> TASK TO COMPLETE
In the excerpt below about the indexible turret, why is the mobile jaw 22b moved to open position while a stack advances past the guide elements 52 of the orienting device 51? Answer in one to three sentences.

> EXCERPT PROVIDED
The means 37 for removing pads 23' from selected pockets 21 of the indexible turret 12 is installed at or close to the 31/2 o'clock position of the parts 12 and 24 and comprises an advancing means in the form of an endless chain or belt conveyor 38 having an outwardly extending entraining element or pusher 39 which advances a pad 23' in the direction of arrow 41 during movement with the upper reach of the conveyor 38. The means for intermittently driving the conveyor 38 is not specifically shown in the drawing. The receiving (left-hand) end of the conveyor 38 is spaced apart from the turret 12 and carrier 24 to provide room for a transfer unit here shown as including a tongs 43 at least a portion of which is movable back and forth in directions indicated by a double-headed arrow 42 and which is designed to open and close in selected positions and for selected intervals of time in order to withdraw pads 23' from the adjacent pockets 21 and to transfer the thus withdrawn pads onto a suitably sloping portion of a second platform or guide 49 along which the pads 23' are advanced in the direction of arrow 41 by the pusher 39 to reach the next unit 13 of the production line shown in FIGS. 1a and 1b. The tongs 43 cooperates with a reciprocable ram 44 which is installed in the interior of the turret 12 (namely, radially inwardly of the path of movement of the open inner ends of the pockets 21) and whose shank 46 is movable in directions indicated by a double-headed arrow 48 to expel a pad 23' from the adjacent pocket 21 and into the range of the tongs 43 when the shank 46 is caused to move in a direction to the right, as viewed in FIG. 2. A portion of the shank 46 can constitute a toothed rack which is in mesh with a gear 47 serving to move the ram 44 back and forth between the retracted position of FIG. 2 and an extended position in which the ram maintains the radially outermost portion of a pad 23' in the range of the tongs 43. The arrangement is such that the ram 44 performs a forward and return stroke during each interval of dwell of the turret 12, i.e., a pad 23' is expelled from its pocket 21 to advance into the range of the (then open) tongs 43 whenever the worm shaft 29 is brought to a standstill. The direction which is indicated by the arrow 41 coincides, at least substantially, with that (given) direction which is indicated by the arrow 36.

The treating devices which are adjacent to the path of movement of stacks 23 and pads 23' with the turret 12 include an orienting or aligning device 51 which is immediately adjacent to and located downstream of the feeding means 32, as considered in the direction of arrow 31. The orienting device 51 is located upstream of the removing means 37 at a level below the feeding means 32 and comprises stationary guide elements 52 which are suitably curved so as to conform to the path of movement of inlets 21a of the pockets 21. The guide elements 52 are operatively connected with an electromechanical vibrator 53 which imparts to the guide elements vibratory movements at an optimum frequency. The mobile jaw 22b of the holding means for the stack 23 which is caused to advance past the guide elements 52 of the orienting device 51 is moved to open position so that the sheets of a stack 23 in the pocket 21 advancing past the device 51 are not clamped but abut (with their outer edges) against the adjacent concave surfaces of the elements 52 to ensure that the outer edges of all sheets in a stack 23 which has advanced beyond the device 51 are accurately aligned with each other and together form a smooth edge face which can be properly coated with one or more films or coats of adhesive. The jaws 22b return to their clamping positions before the oriented or aligned sheets of the stacks 23 move beyond the guide elements 52 to thus ensure that the oriented or aligned sheets of such stacks cannot move with reference to one another, at least not in the regions of their radially outermost portions.

> STUDY MATERIAL
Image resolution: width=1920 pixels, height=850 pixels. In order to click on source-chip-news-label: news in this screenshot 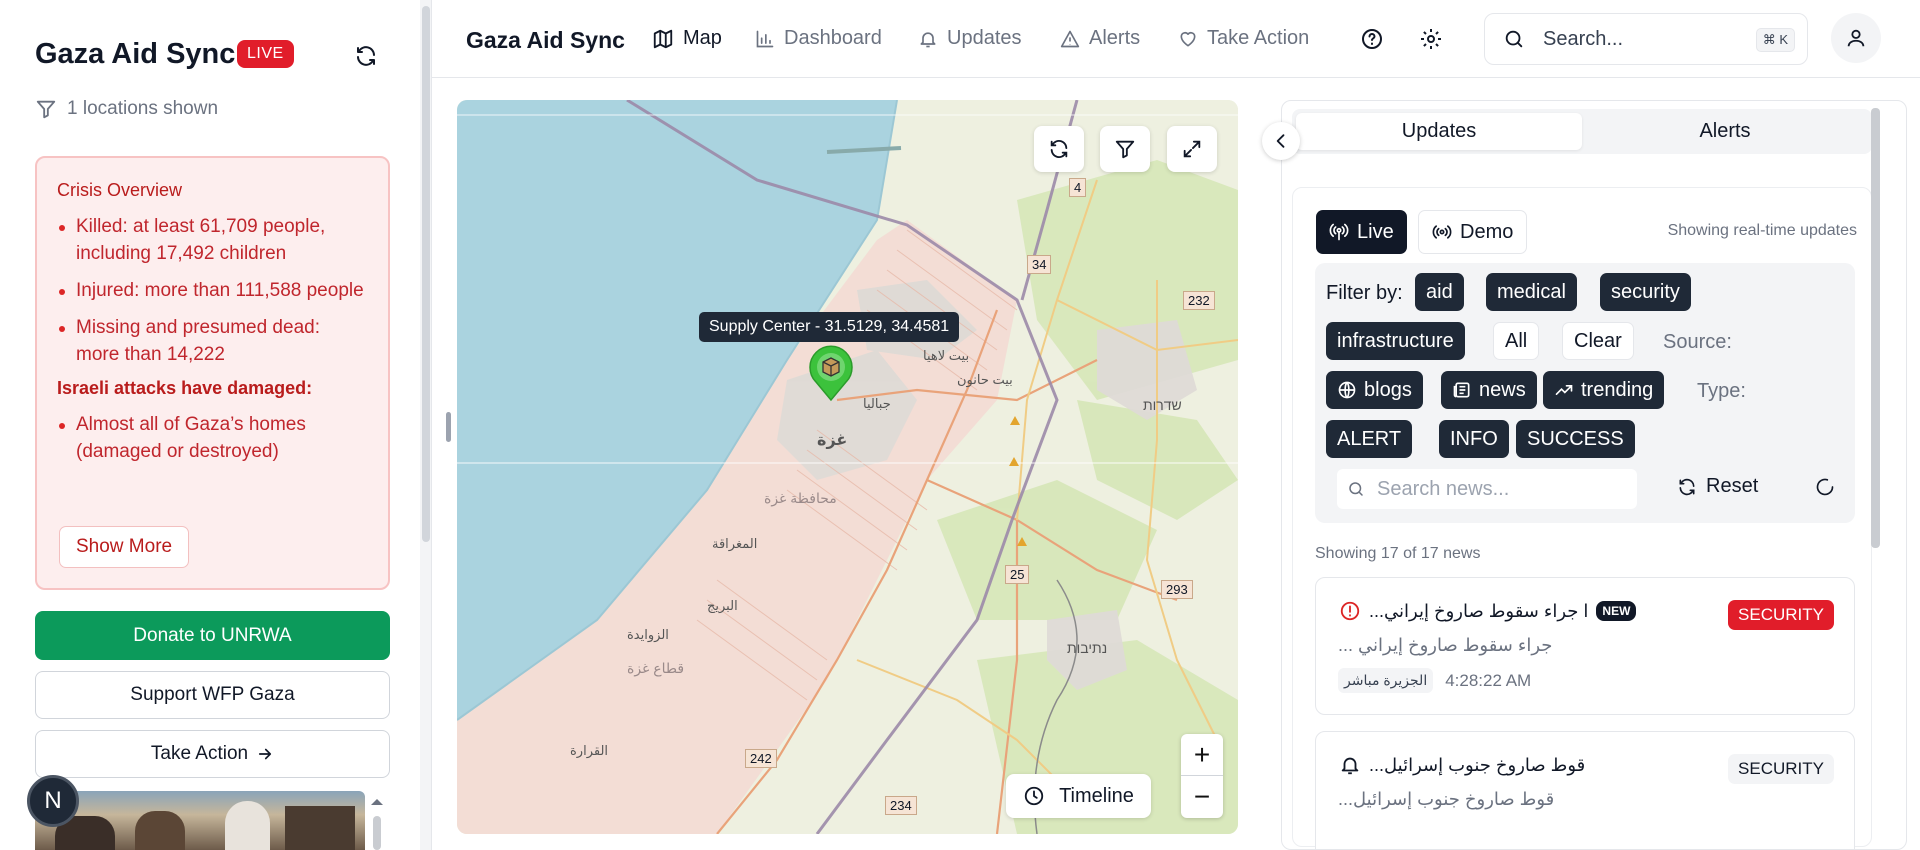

...

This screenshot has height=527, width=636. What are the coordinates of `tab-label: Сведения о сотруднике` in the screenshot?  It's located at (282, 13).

> TASK ANSWER
The jaw is opened so that the sheets of the stack are not clamped and can abut, with their outer edges, against the concave surfaces of the guide elements 52. This ensures that the outer edges of all sheets in the stack are accurately aligned and together form a smooth edge face that can be properly coated with adhesive.